Sarebbe un modo di dare giustizia vera ai garanti che hanno subito un’intesa e si trovano pure nella condizione di doverne dimostrare la persistenza al Giudice, anche di fronte all’evidenza.
La nota dolente di tutto ciò è che questo più che favorevole orientamento appare, per ora confinato, ad alcuni Giudici specializzati e ordinari (vedi, da ultimo, Trib.
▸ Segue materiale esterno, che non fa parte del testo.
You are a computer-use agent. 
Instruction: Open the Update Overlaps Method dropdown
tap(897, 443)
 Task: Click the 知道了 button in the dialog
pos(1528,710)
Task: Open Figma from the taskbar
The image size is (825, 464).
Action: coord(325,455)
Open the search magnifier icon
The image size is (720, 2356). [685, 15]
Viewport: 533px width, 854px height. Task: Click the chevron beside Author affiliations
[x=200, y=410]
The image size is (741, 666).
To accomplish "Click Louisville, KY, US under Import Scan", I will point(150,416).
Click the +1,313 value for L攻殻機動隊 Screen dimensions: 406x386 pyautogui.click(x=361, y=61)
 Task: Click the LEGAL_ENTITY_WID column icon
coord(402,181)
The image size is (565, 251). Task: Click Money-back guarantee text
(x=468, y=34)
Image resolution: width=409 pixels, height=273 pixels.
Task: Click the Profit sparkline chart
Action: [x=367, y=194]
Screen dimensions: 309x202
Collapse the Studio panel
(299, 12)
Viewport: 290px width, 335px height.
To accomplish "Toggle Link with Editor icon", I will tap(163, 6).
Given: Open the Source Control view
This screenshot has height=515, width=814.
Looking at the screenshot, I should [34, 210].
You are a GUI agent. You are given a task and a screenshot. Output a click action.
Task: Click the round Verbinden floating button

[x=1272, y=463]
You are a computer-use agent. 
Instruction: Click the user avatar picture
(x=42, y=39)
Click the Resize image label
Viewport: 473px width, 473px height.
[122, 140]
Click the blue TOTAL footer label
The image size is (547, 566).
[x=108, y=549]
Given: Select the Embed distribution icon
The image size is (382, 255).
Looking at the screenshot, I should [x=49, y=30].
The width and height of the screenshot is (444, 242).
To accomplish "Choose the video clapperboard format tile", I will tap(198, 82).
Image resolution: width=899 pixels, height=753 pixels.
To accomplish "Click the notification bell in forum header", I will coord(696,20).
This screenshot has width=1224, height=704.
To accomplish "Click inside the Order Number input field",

Firenze, 7 giugno 2023, n. 1703, in banca dati giuridica Dejure) del centro Italia, quando, soprattutto, il Tribunale di Milano e il resto del nord tendono, invece, ad aggravare l’onere della prova a carico dei fideiussori a tutto vantaggio delle banche Quello che è importante far notare ai nostri lettori è che se ciò è tendenzialmente vero, è pur vero che se un Giudice c’è sempre a Berlino, qualche volta lo si trova anche a Milano!
La Corte di Appello di Milano non pare, infatti, condividere l’orientamento sposato dai propri Colleghi di Tribunale, sia delle Sezioni ordinarie che delle Sezioni specializzate in materia antitrust.
Crediamo, infatti, che sia passata ai più inosservata un’apprezzabile sentenza della Corte di Appello di Milano (la n. 1988 del 8 giugno 2022 in www.giurisprudenzadelleimprese.it ) che ha ribaltato il responso negativo della Sezione specializzata antitrust del Tribunale meneghino, rilevando che “Il provvedimento della Banca d’Italia n. 55/2005 possiede un’elevata attitudine a provare la condotta anticoncorrenziale e il giudice di merito non può attribuire rilievo decisivo all’attuazione o non attuazione della prescrizione impartita da Banca d’Italia ad ABI, essendo, invece, tenuto a
verificare se le disposizioni contrattualmente pattuite coincidano con le condizioni vietate dell’intesa restrittiva (cfr. Cass., Sent. 13846/2019).”.
In quel caso, il Tribunale in prima battuta riteneva non provata l’esistenza dell’intesa per l’anno della fideiussione impugnata (il 2009), in quanto successiva al 2005 ma la Corte d’Appello, prima Sezione, richiamando, la giurisprudenza di Cassazione, e un proprio consolidato orientamento, smentiva il Tribunale, affermando che ove la fideiussione sia conforme al modello ABI, il provvedimento di B.D.I. è già prova sufficiente per ritenere parzialmente nulla la fideiussione
impugnata.
L’orientamento richiamato ha trovato ulteriore conferma anche nel corrente anno con altra pronuncia sempre della stessa Sezioni I della Corte di Appello (la n. 922 del 16 marzo 2023 in banca dati giuridica https://itaca.eurojus.it ) che ha ribaltato una sentenza del Tribunale di Lecco, giudicando parzialmente nulla una fideiussione omnibus del 2008 giusta, semplicemente, la sua ravvisata conformità allo schema elaborato da ABI.
Si tratta di un dato statistico importante sia per le cause dove vi è stata soccombenza in primo grado ma anche per quelle ancora da avviare, specie per quelle di competenza del foro di Milano, posto che la Sezione I della Corte d’Appello è quella deputata a trattare sia la materia bancaria che le cause antitrust.
Tutto questo per dire che se il Tribunale, in primo grado, ha respinto motivando in base alla mancata prova dell’intesa in relazione a fideiussioni successive al 2005, nulla è ancora perduto; c’è l’appello e c’è sempre un Giudice, anche a Milano!